El periodismo es un oficio con mucho más de albañil -con el andamio en tenguerengue- que de arquitecto. Ladrillo a ladrillo y con las herramientas de siempre -una caja surtida de preguntas, mucha observación y buen oído-, el periodista Manuel Jabois (Sanxenxo, Pontevedra, 1978) reconstruye la historia de Gabriel Montoya Vidal, conocido como Baby y bautizado por la prensa como El Gitanillo.

Montoya no había cumplido aún los 17 cuando el 11 de marzo de 2004 la dinamita destripó los trenes de Madrid y murieron 191 personas. Fue el único menor condenado por el 11-M. Jabois sigue su pista y con él recorre la trastienda, honda y negra como una mina asturiana, de aquella fecha infame.

Y estremece seguir a Montoya en este libro. Un encogimiento de hombros es el gesto que más repite si se le recuerda que él llevó a Madrid, como porteador de Emilio Suárez Trashorras, parte de la dinamita para entregarla a la célula.

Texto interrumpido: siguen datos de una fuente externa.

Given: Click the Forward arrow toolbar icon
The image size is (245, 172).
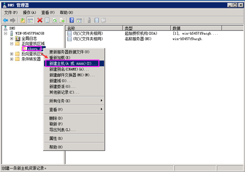Looking at the screenshot, I should coord(13,20).
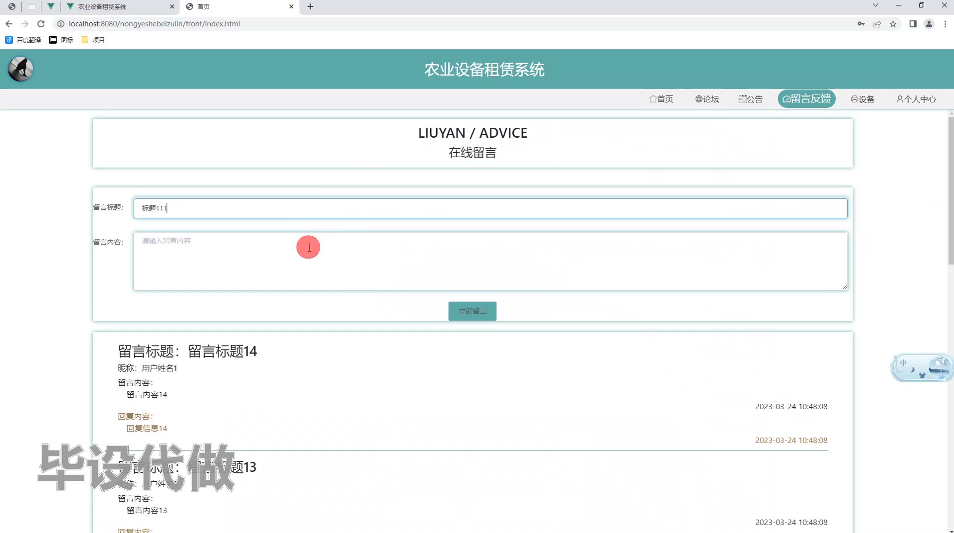Submit message with 立即留言 button
954x533 pixels.
point(472,311)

Él estaba haciendo un trabajo a cambio de dinero, de hachís. Cuando los terroristas se inmolan en el piso de Leganés, Baby está con los colegas en Avilés de copas y porros. Cuenta Jabois que al enterarse estaba tranquilo, jamás creyó que la dinamita se usaría para matar a gente, pero no le dio más vueltas, y se justificó diciéndose a sí mismo que de no haber sido él habría sido otro. Lo hecho ya estaba hecho, no podía hacerse nada más, ni cambiar el pasado.

Así era este adolescente. Hijo de un maltratador, delincuente precoz, ladrón de coches a los doce años y consumidor de speed un año después, un bala perdida, alguien sin historia o, como escribe Jabois, con "una historia cualquiera". Hasta el 11-M, una fecha terrorífica con unas vísperas que gracias a este libro ya se saben aterradoras, jornadas que van borrándose del calendario acercando el Día D, con las víctimas viviendo sin saberlo los últimos días de sus vidas, los terroristas pergeñando su plan demoníaco y Baby -como narra Jabois con la precisión del reportero que usa sus herramientas de forma sencilla, limpia y directa-, colaborando involuntariamente con ellos, con los asesinos, sin preguntarse nada. Sin arrepentirse de lo que hizo y sí de lo que pasó. Impasible. "Es mi manera de verlo. Murió mucha gente que no tendría que haber muerto y demás, pero si necesitas el dinero, ¿qué haces? (...) Te arrepientes de las muertes que ha habido y demás. Es arrepentimiento, pero te queda ahí un poquito de decir "bueno..."".